• **DIRECTIONS**
Restate word for word the entries below, starting with the line with "Open the Billeder widget options menu" and continuing through the line with "Viewport: 1456px width, 819px height.". Include both of those lines and no others.

• **EXERCISE DATA**
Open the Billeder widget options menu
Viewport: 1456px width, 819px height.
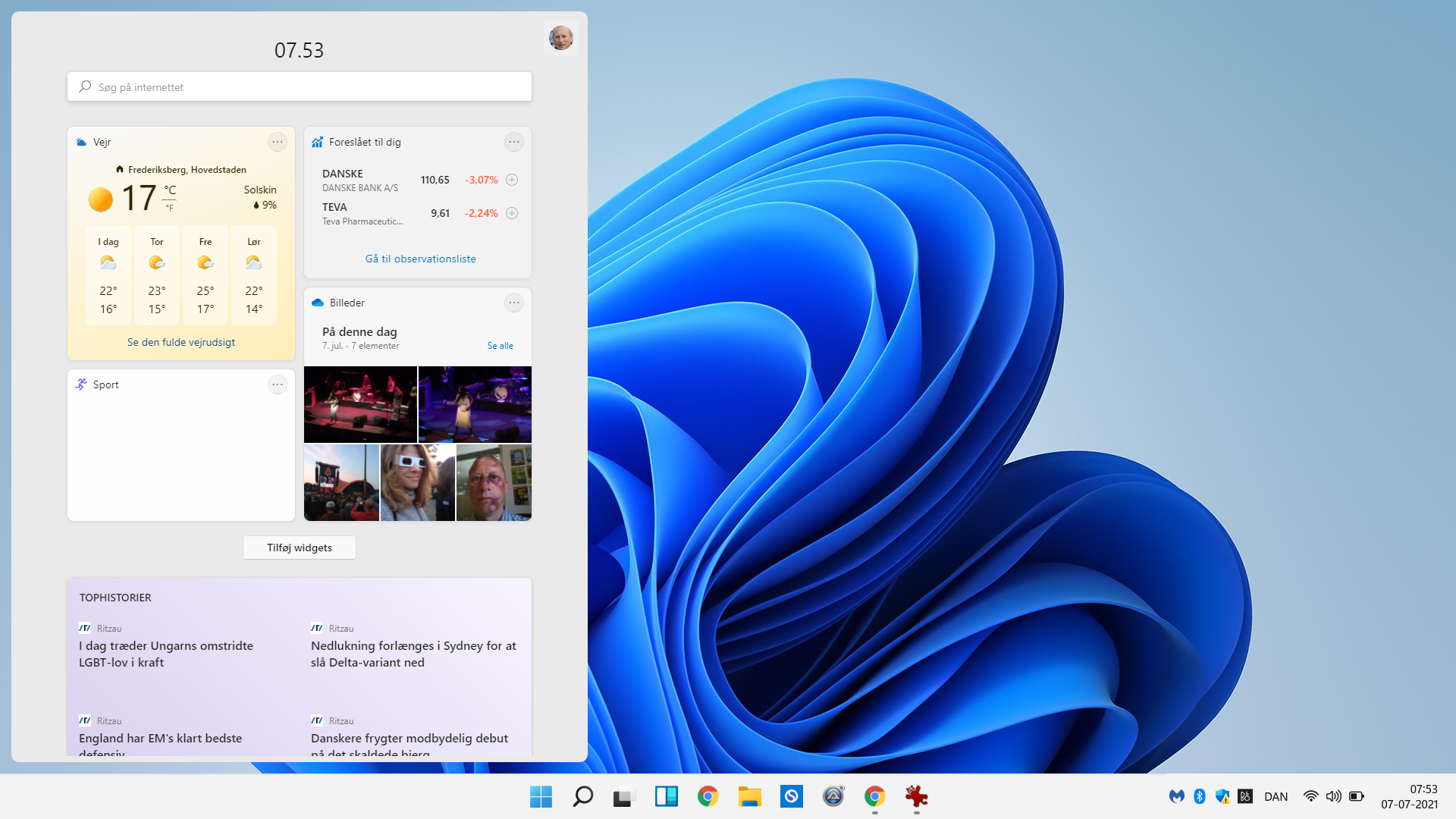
--
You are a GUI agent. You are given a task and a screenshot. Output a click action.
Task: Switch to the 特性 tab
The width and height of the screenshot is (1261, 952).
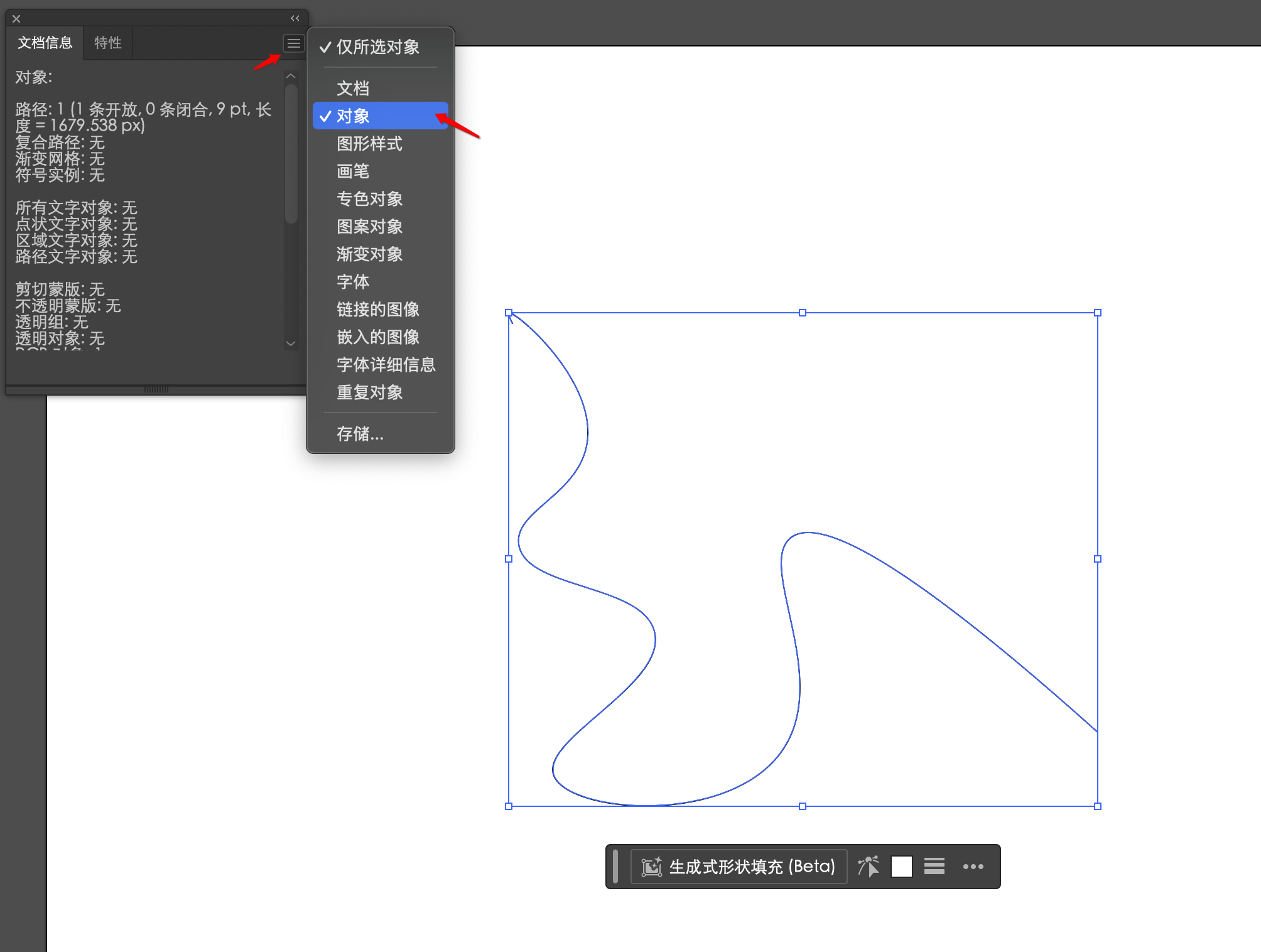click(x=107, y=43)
--
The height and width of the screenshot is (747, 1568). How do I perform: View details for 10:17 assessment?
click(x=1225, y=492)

• **YOUR RESPONSE**
Open the Billeder widget options menu
Viewport: 1456px width, 819px height.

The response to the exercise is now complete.